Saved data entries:
========================================
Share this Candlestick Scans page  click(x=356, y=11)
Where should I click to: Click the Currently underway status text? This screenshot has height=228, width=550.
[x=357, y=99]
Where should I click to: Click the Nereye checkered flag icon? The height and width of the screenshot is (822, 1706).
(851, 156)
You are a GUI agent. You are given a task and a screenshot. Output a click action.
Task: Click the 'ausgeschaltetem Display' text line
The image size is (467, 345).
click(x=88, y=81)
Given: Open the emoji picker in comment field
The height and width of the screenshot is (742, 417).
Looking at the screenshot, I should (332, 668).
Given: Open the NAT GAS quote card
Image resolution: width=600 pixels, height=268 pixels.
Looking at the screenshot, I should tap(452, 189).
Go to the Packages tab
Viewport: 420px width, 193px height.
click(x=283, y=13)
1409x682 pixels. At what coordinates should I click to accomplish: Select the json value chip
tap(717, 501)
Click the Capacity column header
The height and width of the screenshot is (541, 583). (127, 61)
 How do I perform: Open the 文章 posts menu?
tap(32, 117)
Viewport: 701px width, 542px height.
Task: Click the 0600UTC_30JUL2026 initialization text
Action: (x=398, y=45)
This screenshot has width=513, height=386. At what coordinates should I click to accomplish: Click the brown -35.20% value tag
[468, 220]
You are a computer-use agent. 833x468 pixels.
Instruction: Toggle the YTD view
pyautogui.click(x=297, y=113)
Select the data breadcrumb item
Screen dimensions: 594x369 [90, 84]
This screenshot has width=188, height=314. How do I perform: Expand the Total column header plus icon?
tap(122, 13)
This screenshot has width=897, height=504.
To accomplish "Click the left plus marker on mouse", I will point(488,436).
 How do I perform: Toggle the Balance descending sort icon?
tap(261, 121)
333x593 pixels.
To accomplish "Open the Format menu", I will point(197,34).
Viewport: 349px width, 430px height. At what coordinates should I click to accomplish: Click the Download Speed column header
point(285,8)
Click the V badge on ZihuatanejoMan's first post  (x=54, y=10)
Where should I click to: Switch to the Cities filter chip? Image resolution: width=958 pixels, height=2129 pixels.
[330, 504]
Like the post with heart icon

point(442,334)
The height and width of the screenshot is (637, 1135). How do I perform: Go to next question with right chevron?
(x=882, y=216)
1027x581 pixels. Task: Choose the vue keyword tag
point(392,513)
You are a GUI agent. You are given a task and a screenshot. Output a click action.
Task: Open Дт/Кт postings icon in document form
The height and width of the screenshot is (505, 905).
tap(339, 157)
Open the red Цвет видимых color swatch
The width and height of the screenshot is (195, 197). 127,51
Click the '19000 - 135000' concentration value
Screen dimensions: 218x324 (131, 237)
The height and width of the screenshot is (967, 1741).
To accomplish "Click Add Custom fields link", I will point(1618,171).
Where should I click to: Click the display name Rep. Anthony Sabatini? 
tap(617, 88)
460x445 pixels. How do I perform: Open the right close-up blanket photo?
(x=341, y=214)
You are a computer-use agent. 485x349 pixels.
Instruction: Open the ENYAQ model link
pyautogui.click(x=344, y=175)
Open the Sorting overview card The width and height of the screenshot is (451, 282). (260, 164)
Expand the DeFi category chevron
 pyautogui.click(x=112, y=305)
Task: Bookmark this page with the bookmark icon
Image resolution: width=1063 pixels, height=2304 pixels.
========================================
(WORK TASK)
Word for word, write out the data.

(FINAL ANSWER)
Share this Candlestick Scans page  click(x=356, y=11)
Where should I click to: Click the Currently underway status text? This screenshot has height=228, width=550.
[x=357, y=99]
Where should I click to: Click the Nereye checkered flag icon? The height and width of the screenshot is (822, 1706).
(851, 156)
You are a GUI agent. You are given a task and a screenshot. Output a click action.
Task: Click the 'ausgeschaltetem Display' text line
The image size is (467, 345).
click(x=88, y=81)
Given: Open the emoji picker in comment field
The height and width of the screenshot is (742, 417).
Looking at the screenshot, I should (332, 668).
Given: Open the NAT GAS quote card
Image resolution: width=600 pixels, height=268 pixels.
Looking at the screenshot, I should tap(452, 189).
Go to the Packages tab
Viewport: 420px width, 193px height.
click(x=283, y=13)
1409x682 pixels. At what coordinates should I click to accomplish: Select the json value chip
tap(717, 501)
Click the Capacity column header
The height and width of the screenshot is (541, 583). (127, 61)
 How do I perform: Open the 文章 posts menu?
tap(32, 117)
Viewport: 701px width, 542px height.
Task: Click the 0600UTC_30JUL2026 initialization text
Action: (x=398, y=45)
This screenshot has width=513, height=386. At what coordinates should I click to accomplish: Click the brown -35.20% value tag
[468, 220]
You are a computer-use agent. 833x468 pixels.
Instruction: Toggle the YTD view
pyautogui.click(x=297, y=113)
Select the data breadcrumb item
Screen dimensions: 594x369 [90, 84]
This screenshot has width=188, height=314. How do I perform: Expand the Total column header plus icon?
tap(122, 13)
This screenshot has width=897, height=504.
To accomplish "Click the left plus marker on mouse", I will point(488,436).
 How do I perform: Toggle the Balance descending sort icon?
tap(261, 121)
333x593 pixels.
To accomplish "Open the Format menu", I will point(197,34).
Viewport: 349px width, 430px height. At what coordinates should I click to accomplish: Click the Download Speed column header
point(285,8)
Click the V badge on ZihuatanejoMan's first post  (x=54, y=10)
Where should I click to: Switch to the Cities filter chip? Image resolution: width=958 pixels, height=2129 pixels.
[330, 504]
Like the post with heart icon

point(442,334)
The height and width of the screenshot is (637, 1135). How do I perform: Go to next question with right chevron?
(x=882, y=216)
1027x581 pixels. Task: Choose the vue keyword tag
point(392,513)
You are a GUI agent. You are given a task and a screenshot. Output a click action.
Task: Open Дт/Кт postings icon in document form
The height and width of the screenshot is (505, 905).
tap(339, 157)
Open the red Цвет видимых color swatch
The width and height of the screenshot is (195, 197). 127,51
Click the '19000 - 135000' concentration value
Screen dimensions: 218x324 (131, 237)
The height and width of the screenshot is (967, 1741).
To accomplish "Click Add Custom fields link", I will point(1618,171).
Where should I click to: Click the display name Rep. Anthony Sabatini? 
tap(617, 88)
460x445 pixels. How do I perform: Open the right close-up blanket photo?
(x=341, y=214)
You are a computer-use agent. 485x349 pixels.
Instruction: Open the ENYAQ model link
pyautogui.click(x=344, y=175)
Open the Sorting overview card The width and height of the screenshot is (451, 282). (260, 164)
Expand the DeFi category chevron
 pyautogui.click(x=112, y=305)
Task: Bookmark this page with the bookmark icon
Image resolution: width=1063 pixels, height=2304 pixels.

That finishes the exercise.